While I was there, I told Jimmy that I wanted to start an academy to train people in the art of storytelling. He said that he would be more than happy to help me and that he would give me an affiliation with his university. Later, he also helped me organize the first international storytelling festival in India which went into the Limca Book of Records. I soon started the academy with my first batch of students and now we have just completed our 137th batch online!
So that’s Kathalaya’s story, very briefly. A lot of luck, destiny and effort.
You have worked extensively with children. How does storytelling help them?
Children have a sense of wonder. They have curious minds that are filled with questions. If you see, most of our scientists, explorers and discoverers—they were all curious, right from their childhood.
Why is there lightning? Why is the sky blue? Why is it limitless? Why is only the crow black? Why not other birds? Who created these birds? Sometimes these questions children ask can be irritating. But their curious minds cannot take just data for an answer. You cannot tell them the bird variety, the species and genus—it becomes boring for them. You will find textbooks that just give the wingspan, the height, the weight and other such details to describe birds. Children find it hard to engage with this. However, if you tell them a story and then tell them the facts, they will be more interested. The story will attract them and transmit the facts into their mind. They have very imaginative minds. They can see the story happen. Once they visualize the story, it stays with them for a lifetime. In fact, in the epics, they say that people have remembered stories across janmas or births.
Stories look seemingly very light, but they are very powerful because they can shape the mindset of children. When those curious minds are open and fresh, a story can be the best tool to impart knowledge. They will listen and learn at the same time.
Why is it important for parents to tell stories to children?
One of the things we have in our culture is the ‘neti neti theory’, which states that ‘what is not, is’. So, let us remove all that is negative. Suppose I am a parent, and I attend a storytelling course to learn how to tell stories to my child. At the end of the course, if I still sit down with my child but my tone is harsh, will the child respond well? I shout, “Sit down, I’m going to tell you a story! How long have I been saying this! You should like stories!” My tone is very aggressive, it is advisory, and it is full of expectations. These are all things you should remove. No comparison, no expectations, no severity. Don’t ask them, “Have you learnt something from this?” No morals. Just tell them a story. No fringes, no outer ring road, no inner ring road (laughs). Just tell them a story. If they haven’t listened, it's fine. Something would still have registered in their minds.

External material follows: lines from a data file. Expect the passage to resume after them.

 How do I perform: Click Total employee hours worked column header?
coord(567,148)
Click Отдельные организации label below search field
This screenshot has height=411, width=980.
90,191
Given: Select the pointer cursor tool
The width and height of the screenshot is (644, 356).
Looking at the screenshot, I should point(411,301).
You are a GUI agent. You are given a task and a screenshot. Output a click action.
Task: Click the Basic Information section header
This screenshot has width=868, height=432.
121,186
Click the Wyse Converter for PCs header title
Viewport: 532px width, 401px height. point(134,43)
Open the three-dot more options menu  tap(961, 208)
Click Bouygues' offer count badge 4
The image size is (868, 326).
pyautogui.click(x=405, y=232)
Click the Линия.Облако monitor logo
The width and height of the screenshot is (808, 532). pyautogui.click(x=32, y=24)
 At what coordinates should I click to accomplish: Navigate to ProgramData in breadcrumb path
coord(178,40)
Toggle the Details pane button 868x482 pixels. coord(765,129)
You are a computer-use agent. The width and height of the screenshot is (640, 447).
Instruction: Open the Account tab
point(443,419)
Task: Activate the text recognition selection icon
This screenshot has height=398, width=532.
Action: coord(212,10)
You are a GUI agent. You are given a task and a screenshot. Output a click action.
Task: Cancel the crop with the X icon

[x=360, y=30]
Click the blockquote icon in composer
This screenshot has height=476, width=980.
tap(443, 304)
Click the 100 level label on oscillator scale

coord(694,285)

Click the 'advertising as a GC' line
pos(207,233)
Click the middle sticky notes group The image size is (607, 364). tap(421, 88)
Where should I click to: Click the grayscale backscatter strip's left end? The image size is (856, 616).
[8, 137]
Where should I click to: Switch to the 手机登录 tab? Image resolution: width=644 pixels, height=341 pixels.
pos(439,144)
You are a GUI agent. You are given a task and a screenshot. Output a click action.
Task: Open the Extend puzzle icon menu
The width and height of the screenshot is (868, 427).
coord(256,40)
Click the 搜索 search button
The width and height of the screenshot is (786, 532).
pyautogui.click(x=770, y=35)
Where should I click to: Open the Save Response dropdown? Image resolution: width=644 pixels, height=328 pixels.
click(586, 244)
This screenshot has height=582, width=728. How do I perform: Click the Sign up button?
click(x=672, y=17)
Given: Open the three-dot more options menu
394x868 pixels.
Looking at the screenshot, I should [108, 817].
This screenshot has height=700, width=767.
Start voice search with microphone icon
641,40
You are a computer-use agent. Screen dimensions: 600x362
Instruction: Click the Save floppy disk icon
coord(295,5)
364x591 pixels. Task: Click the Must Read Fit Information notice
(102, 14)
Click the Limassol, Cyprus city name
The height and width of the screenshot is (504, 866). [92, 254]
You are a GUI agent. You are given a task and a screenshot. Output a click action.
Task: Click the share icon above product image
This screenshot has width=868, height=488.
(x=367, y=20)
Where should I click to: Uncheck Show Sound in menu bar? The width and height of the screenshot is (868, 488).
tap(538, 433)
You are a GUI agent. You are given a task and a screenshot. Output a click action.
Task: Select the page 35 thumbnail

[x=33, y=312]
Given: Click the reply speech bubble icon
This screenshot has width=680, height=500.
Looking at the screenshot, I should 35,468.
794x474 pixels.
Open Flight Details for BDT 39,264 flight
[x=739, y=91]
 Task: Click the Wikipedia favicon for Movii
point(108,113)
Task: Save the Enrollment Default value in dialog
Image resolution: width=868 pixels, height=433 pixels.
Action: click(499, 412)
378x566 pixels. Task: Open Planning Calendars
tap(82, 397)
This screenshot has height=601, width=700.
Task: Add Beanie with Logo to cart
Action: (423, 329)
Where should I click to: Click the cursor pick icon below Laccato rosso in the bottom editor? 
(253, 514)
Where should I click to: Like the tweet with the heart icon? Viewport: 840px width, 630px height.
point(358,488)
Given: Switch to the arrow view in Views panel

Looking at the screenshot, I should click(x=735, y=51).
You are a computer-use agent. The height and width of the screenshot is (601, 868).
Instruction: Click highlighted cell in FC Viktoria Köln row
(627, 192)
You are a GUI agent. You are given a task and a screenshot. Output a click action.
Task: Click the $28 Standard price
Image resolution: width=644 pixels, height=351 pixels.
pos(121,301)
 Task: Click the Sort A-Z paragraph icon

This happens with music, for instance. If there is music playing in the background, you don’t have to know what the raga is or who is playing, but after many years, you will still remember the song. I recently asked my mother after 35 years about the song she used to play when I was little. Stories, too, work the same way. So, just tell your child a story. Tell it sincerely, with all your heart.
How can parents equip themselves to tell stories?
Children love animation. So, add a little voice modulation, bring the characters alive. You cannot tell them stories the same way you talk to other adults. You have to add in more expressions, actions, voice and sounds. If you know music, sing along. Sing your story, make a poem of it.
And you must read! It is very, very, very important. If you don’t read, you can’t get stories. Read at least one page a day. Children love to imitate what you do. If you read, they will read. So, at least pretend to read. Open a book. Keep books around you. This way children will at least dabble with the books and smell them. I believe that this makes a difference. Reading definitely broadens the horizon.